Темпл налил немного в другой бокал и молча выпил за здоровье своего хозяина.
— Я помню, как она родилась, — произнес Гарри, глядя в расчищенный им пятачок окна и наслаждаясь тем, как бренди согревает горло и желудок. — Беатрис была разочарована, что родилась девочка, но я подумал, что дочка — само совершенство, с этим ее крохотным носиком, копной каштановых кудряшек и такими серьезными глазами. Она казалась мне ангелом, посланным на землю, чтобы украсить нашу жизнь. Лучом света, солнечным сиянием, великой радостью. — Гарри еще глотнул бренди, и тут по грязному стеклу быстро промелькнули три тени, а потом раздался беззаботный хохот детей, задумавших какую-то каверзу. Гарри отпрянул от окна, сжимая свой бокал с такой силой, что даже пальцы побелели. — А теперь она выросла, вступила в пору женской зрелости и требует, чтобы я ей все объяснил. Что дальше, Темпл, я тебя спрашиваю, что будет дальше?

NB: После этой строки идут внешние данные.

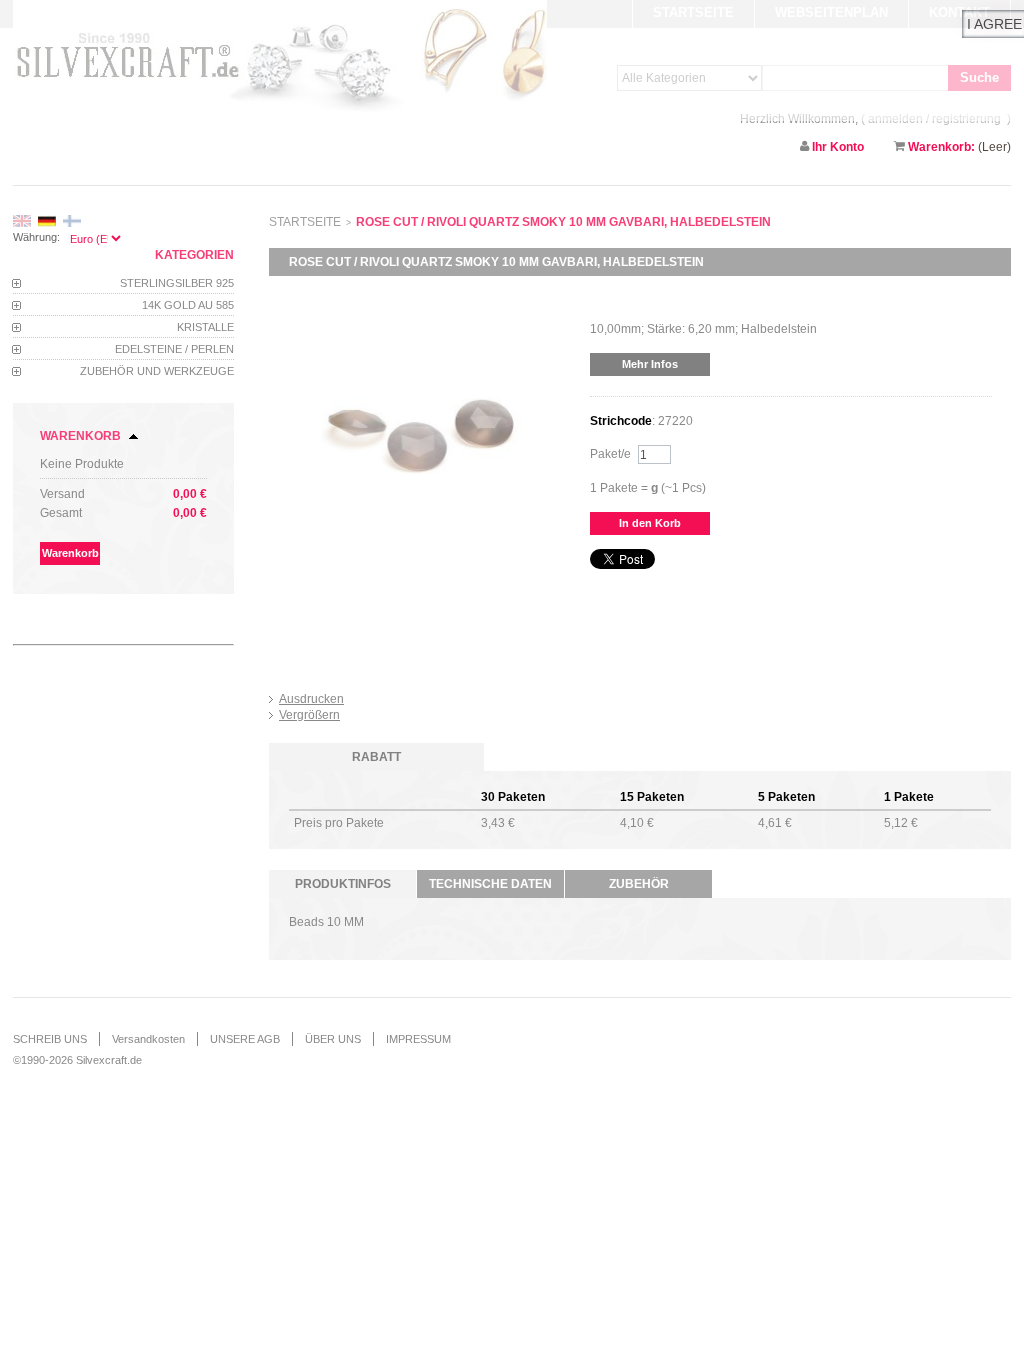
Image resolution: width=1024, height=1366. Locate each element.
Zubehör (639, 884)
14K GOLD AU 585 (188, 305)
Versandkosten (148, 1039)
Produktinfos (343, 884)
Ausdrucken (311, 699)
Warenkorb (80, 436)
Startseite (305, 222)
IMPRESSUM (418, 1039)
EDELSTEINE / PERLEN (174, 349)
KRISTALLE (205, 327)
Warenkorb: (941, 147)
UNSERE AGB (245, 1039)
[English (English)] (22, 222)
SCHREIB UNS (50, 1039)
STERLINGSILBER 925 (177, 283)
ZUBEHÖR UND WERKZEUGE (157, 371)
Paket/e (610, 454)
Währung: (36, 237)
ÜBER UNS (333, 1039)
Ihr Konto (838, 147)
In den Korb (650, 523)
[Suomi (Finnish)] (72, 222)
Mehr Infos (650, 364)
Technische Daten (490, 884)
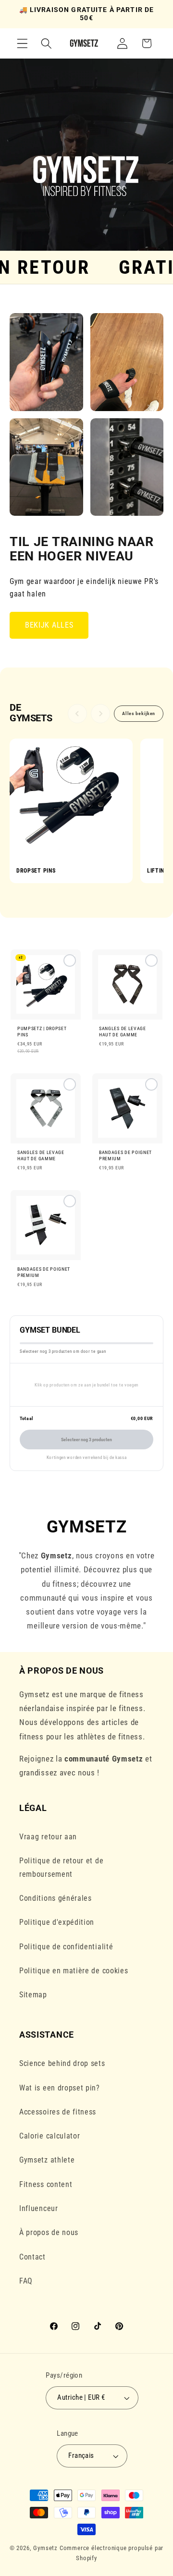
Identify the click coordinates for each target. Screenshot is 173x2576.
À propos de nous (48, 2232)
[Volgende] (100, 713)
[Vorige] (77, 713)
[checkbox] (46, 1005)
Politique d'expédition (56, 1922)
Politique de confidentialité (66, 1946)
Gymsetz (45, 2548)
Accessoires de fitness (57, 2111)
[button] (22, 43)
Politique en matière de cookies (73, 1970)
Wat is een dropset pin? (59, 2087)
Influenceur (38, 2208)
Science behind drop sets (62, 2063)
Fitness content (45, 2184)
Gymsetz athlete (46, 2159)
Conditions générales (55, 1898)
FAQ (26, 2280)
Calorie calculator (49, 2135)
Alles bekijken (138, 713)
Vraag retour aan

Темпл поставил свой бокал на место и тщательно вытер пальцы носовым платком, стараясь не морщиться при виде пыли и запущенности в комнате. Его, аккуратиста по природе, страшно раздражало то, за все три недели после их переезда сюда к кабинету ни разу не прикасалась рука горничной.
— Полагаю, милорд, что леди Энн лет через пять начнет задавать вам те же самые вопросы. Вы не позволите горничной немного прибраться тут? Обещаю, что она не прикоснется ни к одной из ваших важных бумаг. Право же, я бы и сам тут с удовольствием прибрался, если бы вы просто дали мне выхо…
Гарри, уловив ужасающую мысль о том, что ему придется и с младшей дочерью повторить туже сцену, которой он сейчас с таким трудом избежал, помотал головой:
— Нет. Это моя комната, единственная комната во всем доме, которая служит мне убежищем. Никому, кроме тебя, не позволено сюда входить: ни детям, ни горничным — никому. У меня должно быть место, принадлежащее только мне, Темпл, что-то неприкосновенное, комната, где я просто могу быть собой.
Темпл окинул кабинет взглядом. Он хорошо знал, где что лежит, потому что сам носил сюда коробки с книгами Гарри, документы по имению, небольшое антикварное бюро и ужасающе грязные акварели, украшавшие сейчас стены.